Excerpted data START

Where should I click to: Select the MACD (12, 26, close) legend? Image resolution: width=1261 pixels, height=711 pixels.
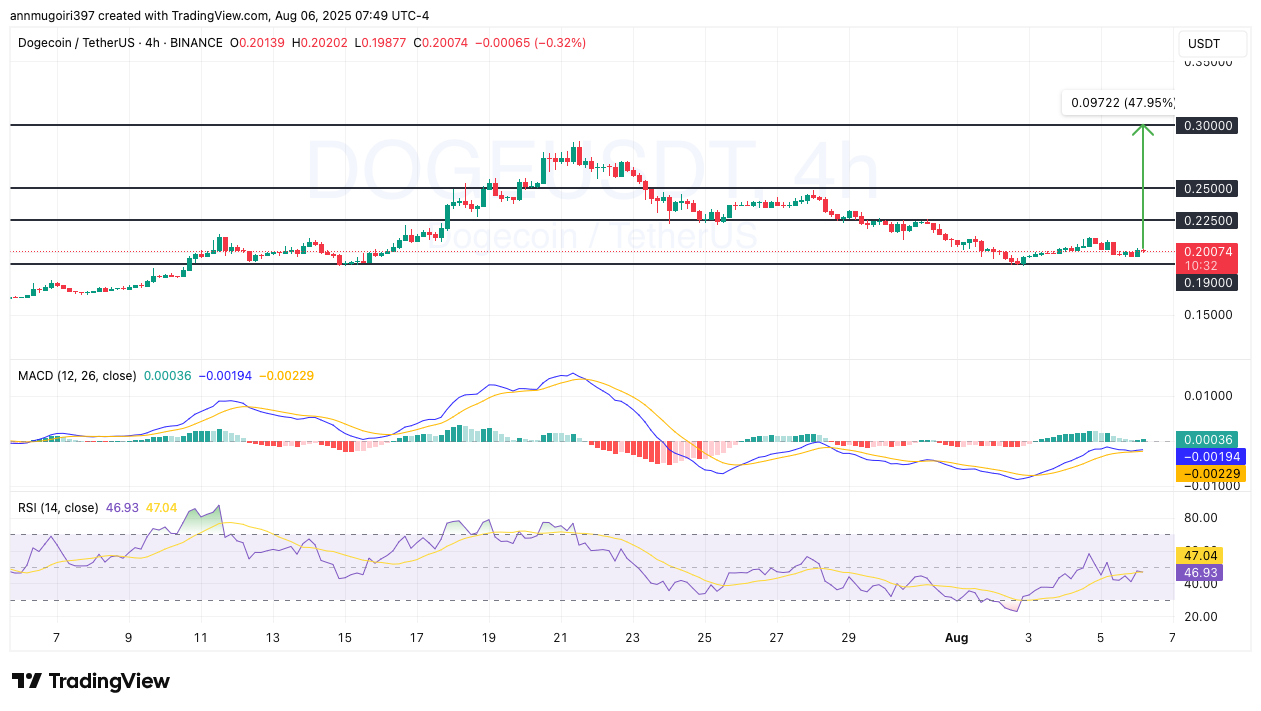click(x=77, y=376)
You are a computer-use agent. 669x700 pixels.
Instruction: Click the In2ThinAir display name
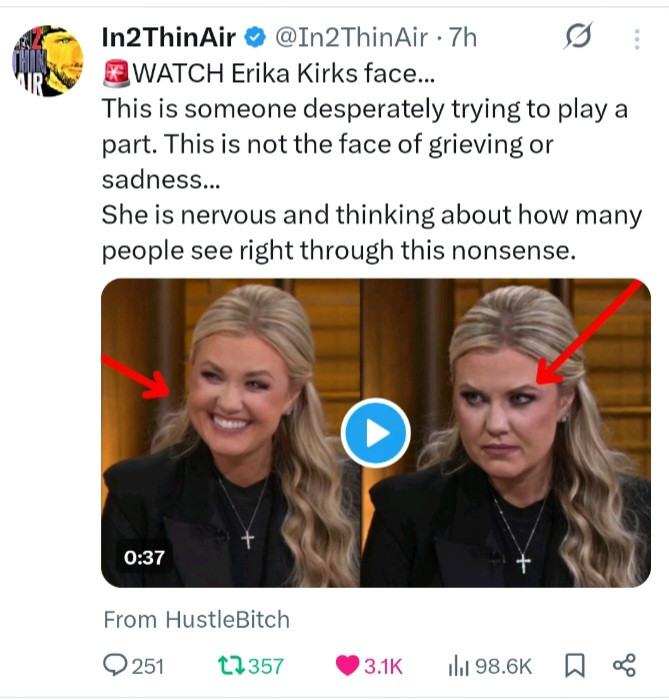pyautogui.click(x=169, y=38)
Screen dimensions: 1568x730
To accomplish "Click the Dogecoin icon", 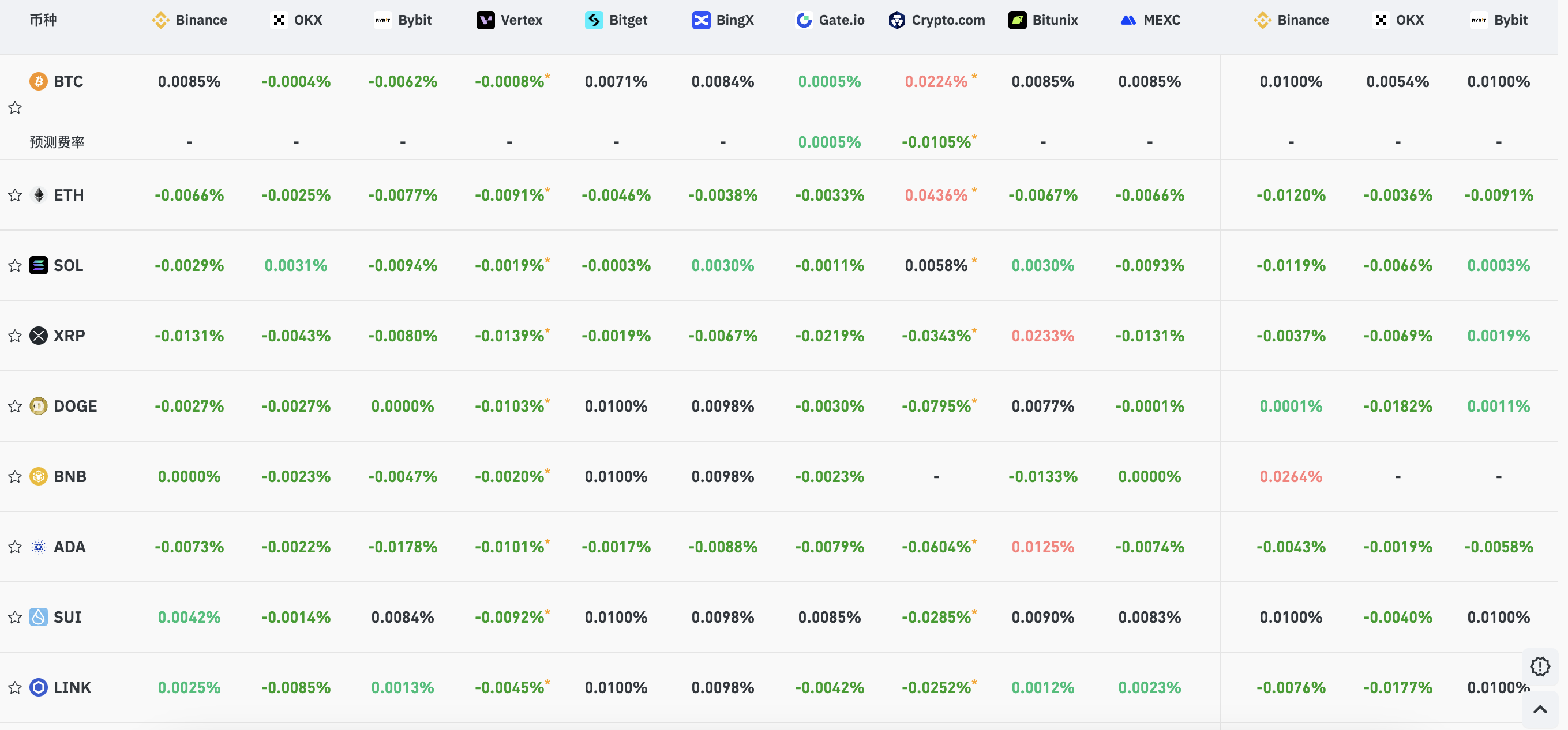I will (x=38, y=407).
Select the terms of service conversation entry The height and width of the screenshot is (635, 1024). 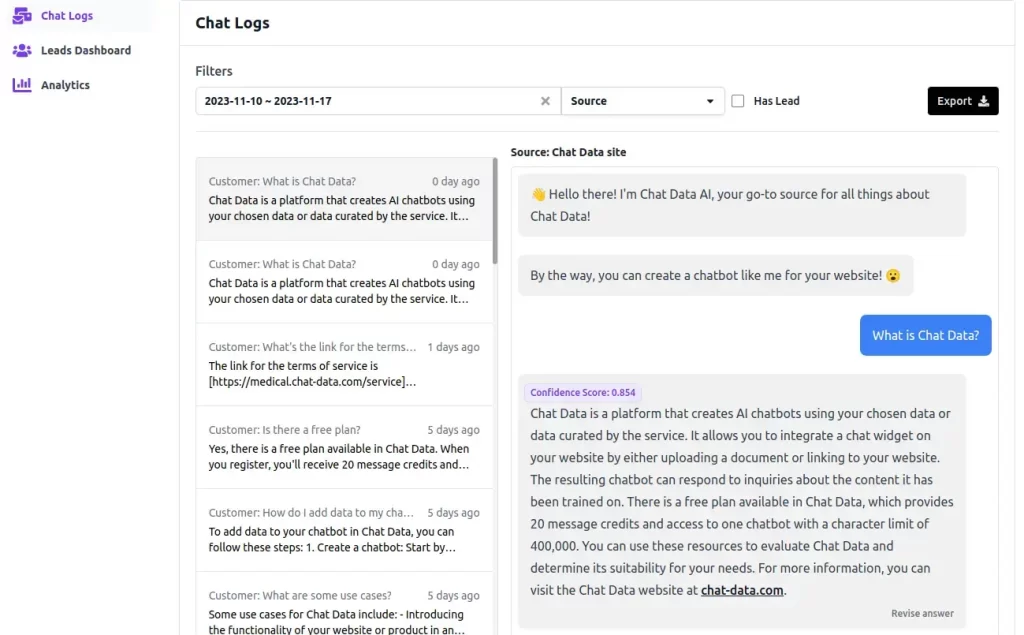344,365
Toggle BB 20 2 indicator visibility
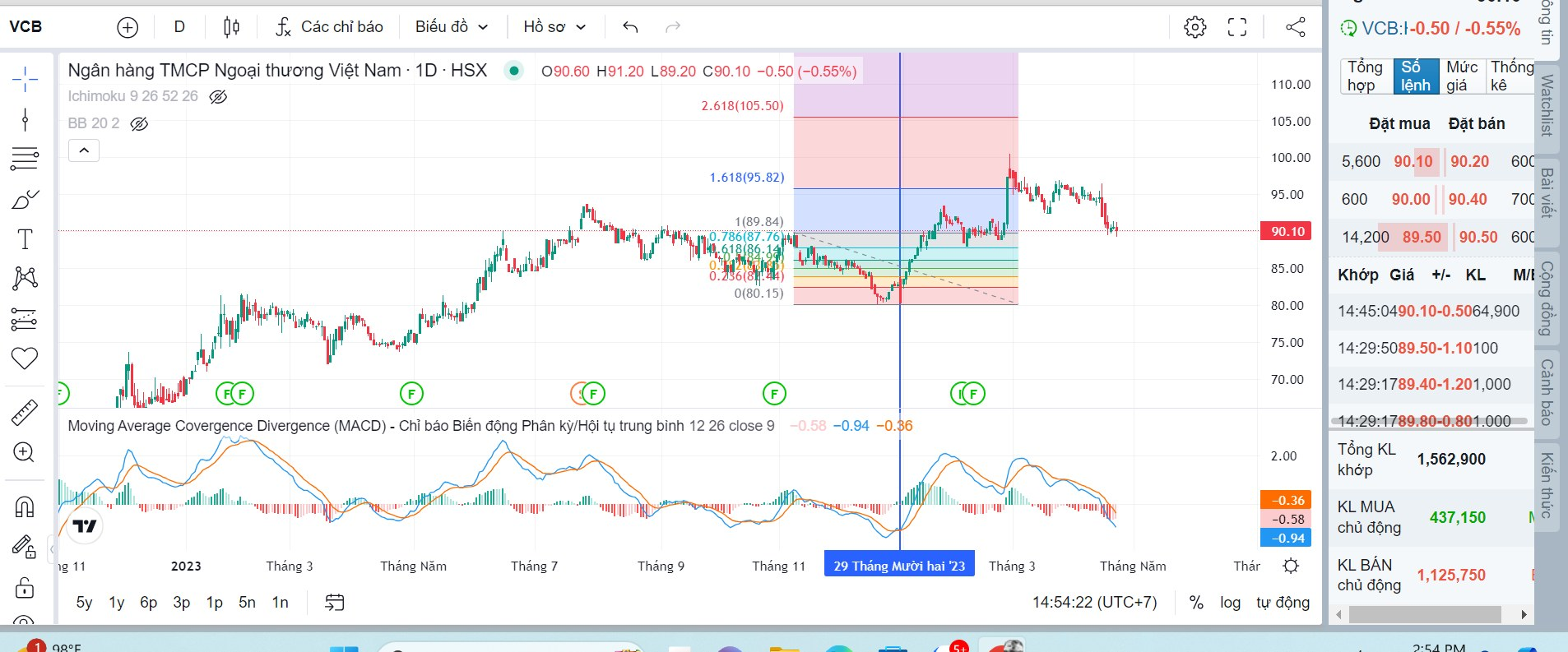Image resolution: width=1568 pixels, height=652 pixels. (x=140, y=124)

Excerpted data END

### Required action
Give again, exactly, the lines from the start of the data through the one holding "Screen dimensions: 1568x730"; omit the pictures.

### Answer to this task
Where should I click to: Select the MACD (12, 26, close) legend? Image resolution: width=1261 pixels, height=711 pixels.
click(x=77, y=376)
You are a computer-use agent. 669x700 pixels.
Instruction: Click the In2ThinAir display name
pyautogui.click(x=169, y=38)
Screen dimensions: 1568x730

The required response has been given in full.